Relative clauses are clauses (so they contain a subject and a predicate) that describe, or modify, a noun. They fall into two classes, restrictive and nonrestrictive. The restrictive ones limit, or “restrict” what the noun refers to.


The realtor [who is selling our house] is really funny.

The place [where we love to go on vacation] is usually Orcas Island.

The child [who is juggling] wants to be in the circus.

So the bracketed clauses here pick out which realtor, place, and child.


Nonrestrictive relative clauses, on the other hand – though they might provide similar information – do not restrict the reference of the noun in the same way as restrictive relative clauses. In writing, nonrestrictive relative clauses are set off by commas, and you can also usually detect “comma intonation” in a speaker’s voice, distinguishing the two types.


restrictive: The PlayStation which we bought recently from a friend wasn’t too expensive.


nonrestrictive: The PlayStation, which we bought recently from a friend, wasn’t too expensive.


The restrictive relative clause, which (or that - See more on this below following the Activity) we bought recently from a friend, limits which PlayStation we’re referring to, to the one we bought recently from a friend. The non-restrictive relative clause, on the other hand, does not restrict the reference of the noun PlayStation; it isn’t information that distinguishes this PlayStation from other ones. That we bought the PS from a friend is simply extra, incidental information.


This difference between restrictive and nonrestrictive is really revealed when you have a noun that there is only one of - a proper noun. In that case, restricting that already singular set is weird, but using a non-restrictive clause is fine.


Hailey, who I saw on the bus yesterday, has a new graphing calculator.

??Hailey who I saw on the bus yesterday has a new graphing calculator.


This second sentence could only work if there is more than one Hailey and this is picking out the intended Hailey - the “on the bus Hailey” not the “next door neighbor Hailey” or something.


Activity. Identify the relative clauses in the following sentences and then determine whether they are restrictive or non-restrictive by putting commas around the non-restrictive ones.

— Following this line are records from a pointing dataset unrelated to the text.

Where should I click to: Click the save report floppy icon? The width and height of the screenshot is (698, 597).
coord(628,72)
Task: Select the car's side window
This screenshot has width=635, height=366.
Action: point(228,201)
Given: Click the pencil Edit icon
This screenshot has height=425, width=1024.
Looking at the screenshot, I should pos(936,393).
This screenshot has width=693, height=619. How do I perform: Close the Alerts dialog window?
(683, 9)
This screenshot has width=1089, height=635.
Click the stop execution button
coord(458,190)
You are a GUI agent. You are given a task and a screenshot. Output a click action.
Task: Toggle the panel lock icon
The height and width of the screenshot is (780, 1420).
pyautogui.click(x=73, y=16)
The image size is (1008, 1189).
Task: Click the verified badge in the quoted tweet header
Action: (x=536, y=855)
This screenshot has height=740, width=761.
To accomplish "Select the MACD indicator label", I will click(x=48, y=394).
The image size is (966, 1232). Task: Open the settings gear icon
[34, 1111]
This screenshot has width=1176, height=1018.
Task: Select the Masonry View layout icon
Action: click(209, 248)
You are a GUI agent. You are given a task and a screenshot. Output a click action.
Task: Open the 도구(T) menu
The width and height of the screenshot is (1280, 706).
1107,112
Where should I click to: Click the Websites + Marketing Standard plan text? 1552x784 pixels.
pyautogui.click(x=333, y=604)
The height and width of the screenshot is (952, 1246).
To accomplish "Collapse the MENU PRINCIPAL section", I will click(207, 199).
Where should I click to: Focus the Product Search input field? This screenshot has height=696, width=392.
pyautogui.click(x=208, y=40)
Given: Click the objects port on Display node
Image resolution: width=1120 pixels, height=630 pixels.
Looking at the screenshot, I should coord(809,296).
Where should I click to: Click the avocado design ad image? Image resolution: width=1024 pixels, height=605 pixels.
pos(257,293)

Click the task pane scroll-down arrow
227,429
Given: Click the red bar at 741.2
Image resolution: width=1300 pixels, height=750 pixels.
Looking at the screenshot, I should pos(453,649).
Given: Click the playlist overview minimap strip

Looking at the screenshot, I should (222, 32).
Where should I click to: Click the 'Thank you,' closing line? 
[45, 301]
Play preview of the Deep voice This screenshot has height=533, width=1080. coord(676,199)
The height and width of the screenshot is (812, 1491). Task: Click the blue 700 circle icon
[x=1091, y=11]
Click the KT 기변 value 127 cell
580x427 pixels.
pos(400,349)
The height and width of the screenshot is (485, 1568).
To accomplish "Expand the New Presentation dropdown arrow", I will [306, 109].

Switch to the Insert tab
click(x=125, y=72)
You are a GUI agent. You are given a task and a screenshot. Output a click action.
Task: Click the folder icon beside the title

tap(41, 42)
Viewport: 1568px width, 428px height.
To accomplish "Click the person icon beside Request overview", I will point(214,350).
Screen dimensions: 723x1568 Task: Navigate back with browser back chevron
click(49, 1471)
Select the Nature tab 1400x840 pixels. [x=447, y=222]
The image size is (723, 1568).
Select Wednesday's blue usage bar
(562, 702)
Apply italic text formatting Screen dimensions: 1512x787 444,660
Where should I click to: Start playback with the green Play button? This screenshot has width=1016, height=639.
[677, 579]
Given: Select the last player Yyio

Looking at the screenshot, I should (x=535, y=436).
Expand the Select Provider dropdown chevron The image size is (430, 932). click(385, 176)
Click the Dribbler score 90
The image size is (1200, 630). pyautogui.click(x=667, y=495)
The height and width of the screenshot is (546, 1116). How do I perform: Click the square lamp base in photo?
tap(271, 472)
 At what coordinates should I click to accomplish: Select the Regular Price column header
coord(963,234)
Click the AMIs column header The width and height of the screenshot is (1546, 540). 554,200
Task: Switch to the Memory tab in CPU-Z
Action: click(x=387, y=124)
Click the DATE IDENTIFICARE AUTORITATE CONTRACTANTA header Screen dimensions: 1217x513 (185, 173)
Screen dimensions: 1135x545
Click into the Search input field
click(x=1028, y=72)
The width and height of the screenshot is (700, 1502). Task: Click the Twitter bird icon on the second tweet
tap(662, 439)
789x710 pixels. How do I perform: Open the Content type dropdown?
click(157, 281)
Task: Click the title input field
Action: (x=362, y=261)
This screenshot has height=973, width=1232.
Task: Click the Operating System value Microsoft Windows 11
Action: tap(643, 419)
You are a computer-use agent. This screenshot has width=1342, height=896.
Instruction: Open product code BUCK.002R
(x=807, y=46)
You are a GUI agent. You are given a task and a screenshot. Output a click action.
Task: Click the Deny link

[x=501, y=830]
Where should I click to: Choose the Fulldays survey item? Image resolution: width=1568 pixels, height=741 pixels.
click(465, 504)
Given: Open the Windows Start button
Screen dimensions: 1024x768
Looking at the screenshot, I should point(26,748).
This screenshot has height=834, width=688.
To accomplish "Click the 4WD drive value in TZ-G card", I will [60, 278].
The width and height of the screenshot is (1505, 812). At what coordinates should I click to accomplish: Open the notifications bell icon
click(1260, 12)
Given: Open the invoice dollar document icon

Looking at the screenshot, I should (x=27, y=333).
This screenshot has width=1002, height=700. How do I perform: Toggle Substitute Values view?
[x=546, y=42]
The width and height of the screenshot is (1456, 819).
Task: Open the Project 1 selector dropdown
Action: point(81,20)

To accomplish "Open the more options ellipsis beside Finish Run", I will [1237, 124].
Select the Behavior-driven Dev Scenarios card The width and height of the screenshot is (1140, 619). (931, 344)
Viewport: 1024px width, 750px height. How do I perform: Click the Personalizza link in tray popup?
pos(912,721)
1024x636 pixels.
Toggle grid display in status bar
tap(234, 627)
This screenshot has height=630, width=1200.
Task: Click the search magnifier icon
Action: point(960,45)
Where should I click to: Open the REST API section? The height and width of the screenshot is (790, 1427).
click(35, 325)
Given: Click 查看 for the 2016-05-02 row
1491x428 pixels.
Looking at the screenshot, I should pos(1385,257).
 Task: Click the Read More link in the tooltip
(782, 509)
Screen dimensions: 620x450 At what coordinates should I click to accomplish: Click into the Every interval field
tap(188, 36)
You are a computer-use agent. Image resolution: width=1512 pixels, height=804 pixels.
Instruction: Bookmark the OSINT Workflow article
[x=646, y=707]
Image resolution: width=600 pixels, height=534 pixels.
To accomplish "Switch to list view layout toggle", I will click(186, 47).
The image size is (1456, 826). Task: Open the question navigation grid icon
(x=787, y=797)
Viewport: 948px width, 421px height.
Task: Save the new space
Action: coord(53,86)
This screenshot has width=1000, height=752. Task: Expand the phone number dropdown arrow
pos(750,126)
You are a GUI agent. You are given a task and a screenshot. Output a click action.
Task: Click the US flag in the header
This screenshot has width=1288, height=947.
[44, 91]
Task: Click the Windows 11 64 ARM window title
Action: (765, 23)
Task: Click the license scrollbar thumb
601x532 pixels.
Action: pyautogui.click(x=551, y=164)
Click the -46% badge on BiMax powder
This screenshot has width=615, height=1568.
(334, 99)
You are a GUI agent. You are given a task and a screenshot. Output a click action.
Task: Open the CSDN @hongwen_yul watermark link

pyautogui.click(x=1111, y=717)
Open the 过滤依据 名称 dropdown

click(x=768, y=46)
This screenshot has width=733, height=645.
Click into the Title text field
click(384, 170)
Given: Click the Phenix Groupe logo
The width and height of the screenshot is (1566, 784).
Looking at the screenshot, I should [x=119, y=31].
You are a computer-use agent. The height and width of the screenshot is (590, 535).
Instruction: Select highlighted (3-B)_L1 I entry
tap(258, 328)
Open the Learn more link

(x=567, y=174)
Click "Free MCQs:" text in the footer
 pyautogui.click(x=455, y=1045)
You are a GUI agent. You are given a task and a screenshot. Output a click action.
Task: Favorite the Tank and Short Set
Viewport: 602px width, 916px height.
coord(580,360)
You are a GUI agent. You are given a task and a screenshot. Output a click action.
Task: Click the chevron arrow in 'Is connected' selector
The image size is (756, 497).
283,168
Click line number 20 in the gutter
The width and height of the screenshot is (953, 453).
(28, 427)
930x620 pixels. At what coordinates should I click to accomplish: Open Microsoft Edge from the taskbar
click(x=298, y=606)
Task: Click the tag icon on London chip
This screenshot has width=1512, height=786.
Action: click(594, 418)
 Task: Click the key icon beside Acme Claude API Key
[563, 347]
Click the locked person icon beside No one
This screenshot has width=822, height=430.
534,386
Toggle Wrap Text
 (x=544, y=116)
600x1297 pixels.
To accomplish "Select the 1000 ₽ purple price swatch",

Many of them could be both, but the meaning would be slightly different. If that’s the case, briefly explain the difference.


The kid from your class who has that cool dog is walking towards us.

The store only allows returns that have the tags on and a receipt.

The sunglasses which I bought last month already broke.

Some gum is in my bag which is on the table.

The girl who is going to buy our old bikes is coming over tomorrow.

Sue who is going to buy our old bikes is coming over tomorrow.


Which or That?

There is a prescriptive rule of writing that suggests that which should be used with non-restrictive relative clauses and that with restrictive relative clauses. This rule, however, varies, by style guides and editors, and is also a fairly recent restriction. Both which and that are and have been common for centuries with restrictive relative clauses. Most speakers and writers would agree that it sounds odd, however, to use that in a non-restrictive relative clause; you probably wouldn’t write (or say)


Sushi, that I love, is on sale at the market.


MS Word seems to be reinforcing this rule, though. When its grammar checker finds which not preceded by a comma, it suggests the change to that. It’s not incorrect, however, to have which in restrictive relative clauses. British English conventions care even less about this. Oxford Dictionaries writes, “In British English, restrictive relative clauses can be introduced by that or which when they are referring to things rather than people.”


The coat that/which Dan had on yesterday was new.


It’s a question which you can think about and analyze for yourself. Sometimes I just think which sounds better (but Word has given me a green squiggle line for that last one!).